* _Text segment_:

□ □ □ □

Inside Roswell's Competing UFO Festivals

Believers and skeptics converge at two UFO Festivals in a small New Mexico town.

Newsweek/July 7, 2007
By Nathan Dinsdale

This is what happens when a flying saucer crashes in your town: the little green men are, well, little and green, but also purple, blue, yellow and black. Some wear dark capes and rubbery masks. Some hold Super Soakers in lieu of death rays. Others wear diapers instead of pants. One is dressed like a ballerina. Another just turned his Halloween costume inside out.

These extraterrestrials are children participating in an "alien costume contest" inside a McDonald's in Roswell, N.M., as part of the city's 2007 Amazing Roswell UFO Festival. "Everybody," says George Byrne, a longtime Roswell resident, as he watches his grandchildren prance around the McDonald's playground in their alien costumes, "needs a gimmick."

This city has a good one. This year's edition of the city's annual four-day festival, which began July 5, commemorates the 60th anniversary of the Roswell Incident, in which military officials from nearby Roswell Army Air Field announced that a "flying disc" had crashed into a local field, a bombshell that was quickly followed by an official dismissal of the initial report. The episode was largely forgotten until 1978 when "Ufologist" Stanton Friedman interviewed Maj. Jesse Marcel—a former Army intelligence officer stationed at RAAF—who alleged that the military had covered up the recovery of an alien spacecraft and crew.

In the nearly 30 years since, the mystery surrounding what actually occurred in July 1947 has only heightened. Whatever the object was, the crash has become the biggest thing to hit Roswell, a town of less than 50,000 people in the barren corner of southeastern New Mexico.

□ □ □ □

* _Information supplied_:
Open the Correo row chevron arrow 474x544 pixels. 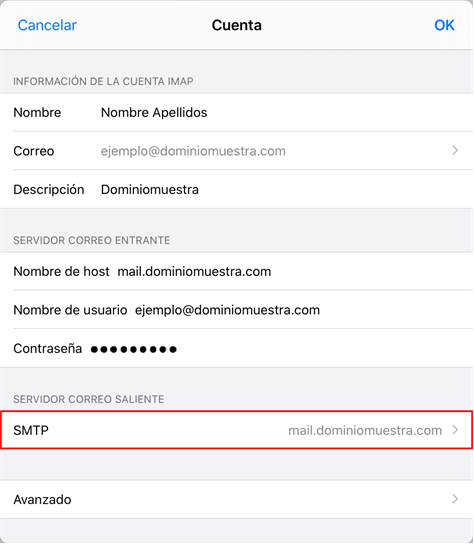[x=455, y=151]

□ □ □ □

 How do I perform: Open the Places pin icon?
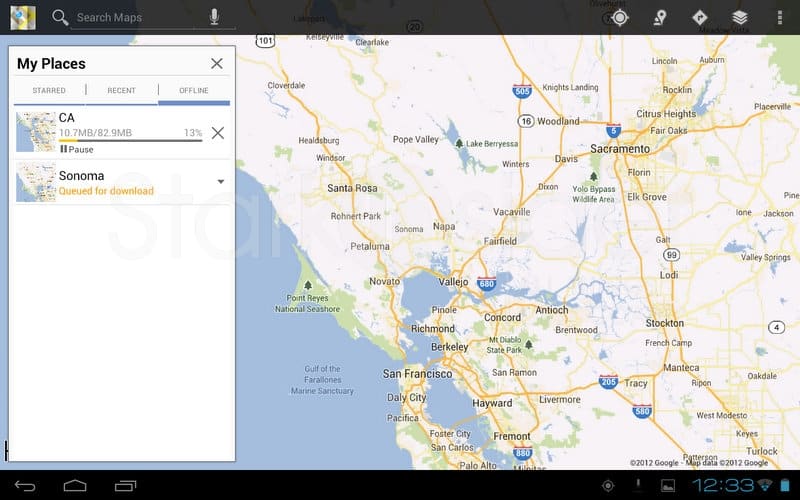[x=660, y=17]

□ □ □ □

* _Problems to work on_:
1: Copy from the Roswell festival article, beginning at the words "Believers and skeptics" and stopping after "costume inside out.".
2: In the Roswell festival article, who interviewed Maj. Jesse Marcel in 1978?
3: Go on with the article about Roswell's UFO festivals from the point where it stops.
The listing has no connection to the article about Roswell's UFO festivals.

* _The results_:
1:
Believers and skeptics converge at two UFO Festivals in a small New Mexico town.

Newsweek/July 7, 2007
By Nathan Dinsdale

This is what happens when a flying saucer crashes in your town: the little green men are, well, little and green, but also purple, blue, yellow and black. Some wear dark capes and rubbery masks. Some hold Super Soakers in lieu of death rays. Others wear diapers instead of pants. One is dressed like a ballerina. Another just turned his Halloween costume inside out.

2: The "Ufologist" Stanton Friedman interviewed him.

3:
This year's festival includes guest speakers, costume contests, an Alien Motorcycle Rally, Alien Disc Golf tournament, Alien Chase 10K run, air show, skateboard exhibition and Alien Encounter Haunted House. Scores of vendors sell everything from "alien jerky" and "aura readings" to UFO key chains and I BELIEVE bumper stickers inside the Roswell Convention Center. In addition, there are celebrity appearances from the likes of actress Chase Masterson ("Star Trek: Deep Space Nine") and actor Dean Haglund (Langly from "The X-Files") and a concert headlined by Alan Parsons and War.

Still, like any good "X-Files" episode, the truth is both out there and in dispute. After the city and Roswell's UFO Museum reached an impasse over the direction of this year's festival there are now two festivals: One, the official 2007 Amazing Roswell UFO Festival, operated by the city and another, The 2007 Roswalien Experience, run by the International UFO Museum.

"We brought the city to this dance," says Julie Shuster, the museum's executive director. "There was no tourism industry in Roswell before the museum. But when we saw who they were bringing in this year we just couldn't be affiliated with it. They're making a circus out of it and we have credibility that we refuse to jeopardize."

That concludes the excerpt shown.